With an overall mobile subscription rate of 237%, there is no other place on earth quite like Hong Kong. That’s not a typo—on average there are more than two mobile subscriptions per person. It’s not unusual for a taxi cab driver to have at least three phones—one for work, one for family, and several for betting on horse racing. Hong Kongers are used to being connected, several times over.
However, packing thousands of people shoulder to shoulder in a protest can overwhelm even the best mobile data networks. Cutting edge technologies such as peer-to-peer mesh networking allow phones to utilize Bluetooth and Wifi networking to message others in their immediate vicinity, without needing an Internet connection.
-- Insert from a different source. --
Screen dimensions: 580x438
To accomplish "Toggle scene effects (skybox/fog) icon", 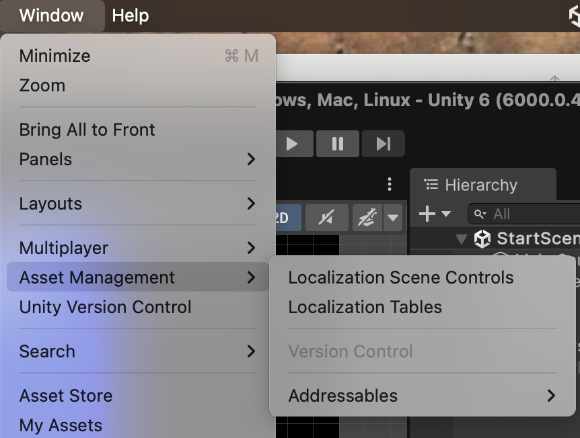I will click(368, 218).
FireChat is the most popular app of this type, and has seen a record 200,000 downloads in Hong Kong alone, putting powerful and scalable mass messaging on peoples’ handheld devices.
Cyber shenanigans emerge
The importance of mobile is perhaps why we have seen concerted efforts to compromise the distributed mobile citizenry through malicious software and “trojan horse” apps. In September, bogus messages purporting to be from trusted sources asked people to, “Check out this Android app designed by Code4HK for the coordination of OCCUPY CENTRAL!” Clicking the link resulted in eavesdropping malware being installed on the victim’s device. A version that infected iOS was also found to be in the wild, which could compromise “jailbroken”Apple devices. While there have not been reports of widespread infection, it does foreshadow significant cyber-skirmishes in the future, pitting the government against citizens in a battle of bits.
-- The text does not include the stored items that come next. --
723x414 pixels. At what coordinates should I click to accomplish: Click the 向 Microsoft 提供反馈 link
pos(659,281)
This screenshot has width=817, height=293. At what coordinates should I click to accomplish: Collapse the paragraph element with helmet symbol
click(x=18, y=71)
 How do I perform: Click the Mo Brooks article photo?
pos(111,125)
Many regional experts feel the protest stalemate is now unlikely to result in a violent end as in 1989. The Hong Kong police force of roughly 30,000 is no match for the hundreds of thousands flooding the streets, and the People’s Liberation Army garrison in Hong Kong is even smaller. The edict from Beijing has already come down to wait out the protesters and resolve issues without violence.
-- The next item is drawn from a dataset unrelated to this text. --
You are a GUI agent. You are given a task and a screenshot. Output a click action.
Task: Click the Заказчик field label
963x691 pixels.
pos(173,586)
That’s good news. But that turns the confrontation into an information war rather than one conducted with guns and bullets. Digital devices will be the battleground. Misinformation and digital infiltration may become critical parts of the Beijing’s tactics to defuse the protesters or breed internal conflict among the organizers.
Who will prevail?
Hong Kong is one most technologically-adept cities in the world; the authorities in China are sophisticated purveyors of online information warfare. But in the current scenario Beijing is at a distinct disadvantage. Unlike in the mainland, the government does not control the routers and cables, or the institutional and infrastructural chokepoints of the network. And what we’re already seeing on Hong Kong’s streets is an amazing display of what unfettered, disciplined, and intelligent crowds can accomplish.
One thing is clear: whoever dominates the digital domain will control the eventual outcome—whether it takes a week, or a generation.